Paxos Reaches $48 Million Settlement with New York Authorities Due to Anti-Money Laundering Compliance Shortcomings

Paxos Trust Company has reached a $48.5 million settlement with the New York State Department of Financial Services over significant anti-money laundering compliance failures and due diligence lapses in its partnership with Binance. This resolution underscores the heightened regulatory scrutiny in the fintech and cryptocurrency sectors, emphasizing the necessity for robust compliance systems to maintain industry integrity and consumer trust.

Radom Team

August 10, 2025

Paxos Trust Company, a key player in the blockchain infrastructure sector, has entered into a substantial $48.5 million settlement with the New York State Department of Financial Services (DFS). This resolution addresses significant anti-money laundering (AML) compliance failures and due diligence lapses that occurred in connection with its partnership with Binance for the issuance of PAX and BUSD stablecoins back in 2018 and 2019. This case highlights the ongoing regulatory challenges within the fintech and cryptocurrency landscapes, illustrating the importance of robust compliance systems.

As reported by Crypto Briefing, the investigation by DFS revealed that Paxos failed to meet the required standards in conducting due diligence on Binance, breaching a 2020 regulatory agreement. This resulted in a $26.5 million civil monetary penalty and an additional $22 million commitment from Paxos to enhance its compliance frameworks and systems over the next three years. The settlement underscores the stringent expectations regulatory bodies have regarding the enforcement of AML regulations and the management of third-party risks, especially in the rapidly evolving crypto sector.

The findings from the DFS paint a concerning picture of Paxos's previous compliance practices. Notably, the company's know-your-customer (KYC) procedures were insufficient in detecting coordinated suspicious activities, and its transaction monitoring systems were criticized for being predominantly manual and reactive, rather than proactive. These issues not only posed risks to the integrity of Paxos's operations but also threatened to undermine trust in the broader financial and cryptocurrency systems.

In response to these findings, Paxos has been mandated to submit a detailed progress report by November 5, 2025, that outlines the improvements made concerning customer due diligence, compliance with the Bank Secrecy Act/AML directives, enhancements in monitoring suspicious activities, and overall governance. This move by DFS is part of a larger trend where regulators are intensifying their oversight to ensure fintech companies adhere to established financial laws and regulations, thereby safeguarding the financial system's integrity and protecting consumers.

Paxos, in its defense, has stated that these compliance issues were identified over two and a half years ago and have since been fully addressed, with no adverse impact on customer accounts or consumer harm.

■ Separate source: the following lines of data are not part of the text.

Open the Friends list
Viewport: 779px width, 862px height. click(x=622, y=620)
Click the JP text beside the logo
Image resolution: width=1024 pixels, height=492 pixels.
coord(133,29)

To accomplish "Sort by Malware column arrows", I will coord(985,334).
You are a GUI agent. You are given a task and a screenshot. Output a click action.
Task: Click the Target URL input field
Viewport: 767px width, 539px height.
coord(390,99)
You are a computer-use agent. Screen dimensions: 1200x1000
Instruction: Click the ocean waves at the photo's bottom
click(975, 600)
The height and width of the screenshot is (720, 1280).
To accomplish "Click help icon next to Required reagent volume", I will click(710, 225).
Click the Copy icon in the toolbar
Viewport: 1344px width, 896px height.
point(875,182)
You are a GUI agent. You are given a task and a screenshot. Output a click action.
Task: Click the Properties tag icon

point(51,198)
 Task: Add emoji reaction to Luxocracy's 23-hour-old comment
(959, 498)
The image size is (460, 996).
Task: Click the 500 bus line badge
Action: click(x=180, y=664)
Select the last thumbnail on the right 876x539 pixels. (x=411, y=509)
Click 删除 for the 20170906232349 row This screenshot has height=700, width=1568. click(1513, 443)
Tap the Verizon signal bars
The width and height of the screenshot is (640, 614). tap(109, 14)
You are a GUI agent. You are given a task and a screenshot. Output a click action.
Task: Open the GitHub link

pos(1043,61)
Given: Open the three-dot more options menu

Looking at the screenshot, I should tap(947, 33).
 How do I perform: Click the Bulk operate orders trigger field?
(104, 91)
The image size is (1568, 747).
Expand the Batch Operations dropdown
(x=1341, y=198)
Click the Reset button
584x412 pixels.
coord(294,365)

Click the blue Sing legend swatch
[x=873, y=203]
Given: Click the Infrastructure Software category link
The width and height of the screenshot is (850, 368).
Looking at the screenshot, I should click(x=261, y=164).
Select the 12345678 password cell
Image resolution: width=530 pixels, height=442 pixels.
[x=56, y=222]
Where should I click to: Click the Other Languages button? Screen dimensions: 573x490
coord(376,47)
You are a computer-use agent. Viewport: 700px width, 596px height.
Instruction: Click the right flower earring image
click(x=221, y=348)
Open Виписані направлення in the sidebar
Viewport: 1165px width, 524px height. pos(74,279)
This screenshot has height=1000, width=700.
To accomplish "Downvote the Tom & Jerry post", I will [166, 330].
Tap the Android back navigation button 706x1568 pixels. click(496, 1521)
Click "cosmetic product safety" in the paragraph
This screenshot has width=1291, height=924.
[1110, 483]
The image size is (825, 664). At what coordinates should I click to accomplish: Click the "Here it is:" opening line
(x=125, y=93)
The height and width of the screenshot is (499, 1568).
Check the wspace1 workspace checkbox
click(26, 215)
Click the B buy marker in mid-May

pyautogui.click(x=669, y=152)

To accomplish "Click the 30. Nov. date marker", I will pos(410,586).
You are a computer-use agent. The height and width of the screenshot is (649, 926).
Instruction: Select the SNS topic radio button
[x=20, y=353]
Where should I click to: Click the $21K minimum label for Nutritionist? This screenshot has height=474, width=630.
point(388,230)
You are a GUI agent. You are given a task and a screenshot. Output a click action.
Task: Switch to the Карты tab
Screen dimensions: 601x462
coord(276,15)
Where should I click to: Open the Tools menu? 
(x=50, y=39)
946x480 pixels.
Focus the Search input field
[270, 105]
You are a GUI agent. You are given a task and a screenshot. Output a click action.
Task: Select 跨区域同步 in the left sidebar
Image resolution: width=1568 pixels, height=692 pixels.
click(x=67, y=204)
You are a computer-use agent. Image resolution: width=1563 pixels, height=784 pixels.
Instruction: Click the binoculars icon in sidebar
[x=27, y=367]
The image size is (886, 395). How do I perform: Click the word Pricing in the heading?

The firm also reiterated its commitment to regulatory compliance and oversight, which it considers a foundational aspect of its business philosophy. Indeed, Paxos has prided itself on its proactive approach to seeking regulatory oversight and maintaining high compliance standards across its operations.

This settlement with Paxos serves as a potent reminder of the critical importance of compliance frameworks within the fintech and crypto industries. Companies operating in these sectors must continually evaluate and enhance their risk management processes to align with both existing and emerging regulations. As the stakes get higher with the increasing adoption of financial technologies, the role of compliance cannot be overstated. Firms not only need to protect their operational integrity but also build trust with users and regulators alike.

Moreover, this development is a clarion call to other companies within the fintech and cryptocurrency spaces to rigorously assess and fortify their compliance and due diligence frameworks. Failure to do so can result in severe financial penalties and reputational damage, potentially undermining customer trust and business viability. As we have explored in a recent Radom Insights post, the integration of rigorous compliance measures is not just a regulatory requirement but a strategic advantage in today's competitive market.

In conclusion, while Paxos has managed to navigate past these compliance shortcomings, the broader implications for the fintech and crypto sectors are clear. Enhanced regulatory scrutiny is the new norm, and adherence to compliance protocols is indispensable. As the industry continues to mature, the expectation is that companies will not only keep pace with but stay ahead of, regulatory requirements, thereby fostering a safer and more reliable digital financial landscape.